• _What to do_
The result should be the lines from the one holding "You are a GUI" to the final line of the records below, repeated exactly and with no pictures.

── Entries shown

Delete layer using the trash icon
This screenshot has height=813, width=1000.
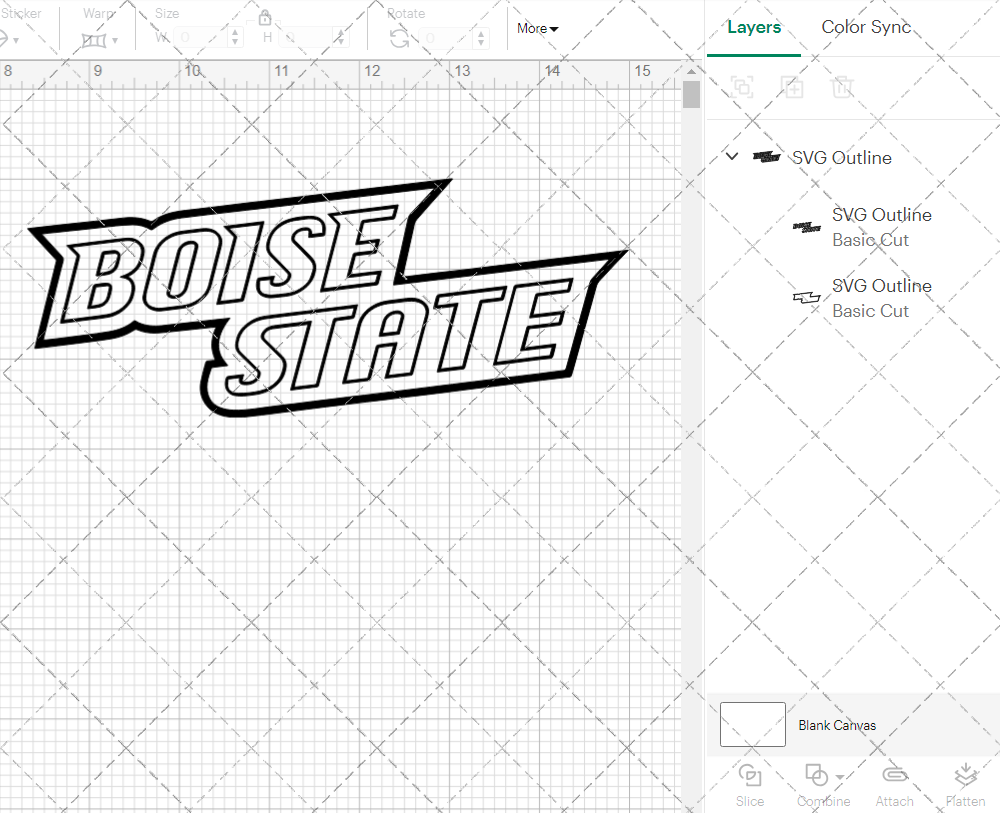[x=843, y=88]
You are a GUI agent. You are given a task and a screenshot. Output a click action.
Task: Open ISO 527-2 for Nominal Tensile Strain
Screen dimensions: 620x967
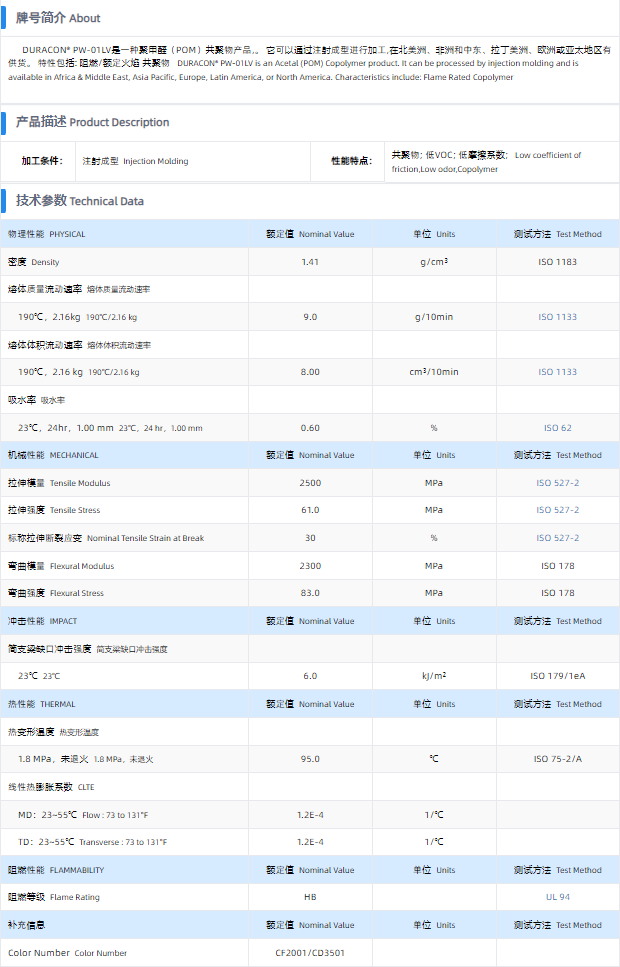pyautogui.click(x=558, y=538)
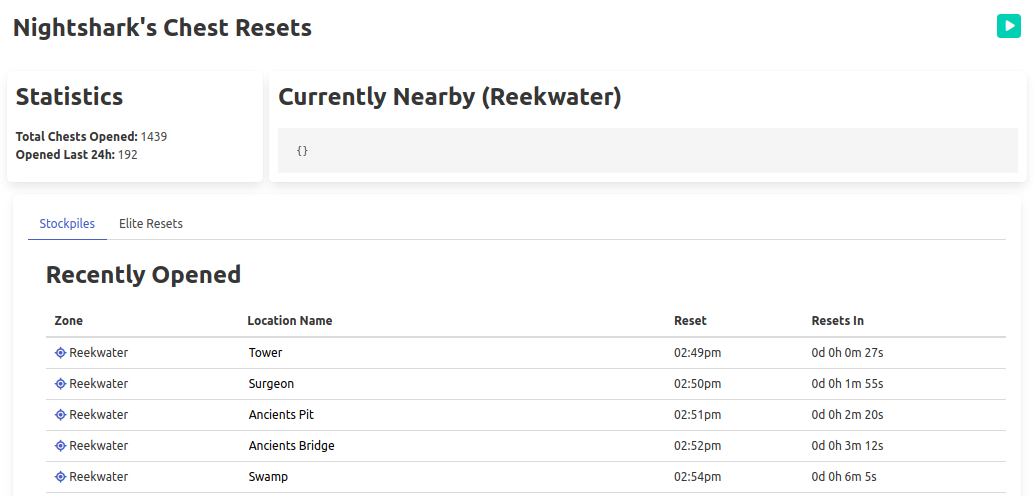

────

• _Task answer_
You are a GUI agent. You are given a task and a screenshot. Output a click action.
Task: Open ISO 527-2 for Nominal Tensile Strain
Screen dimensions: 620x967
pyautogui.click(x=558, y=538)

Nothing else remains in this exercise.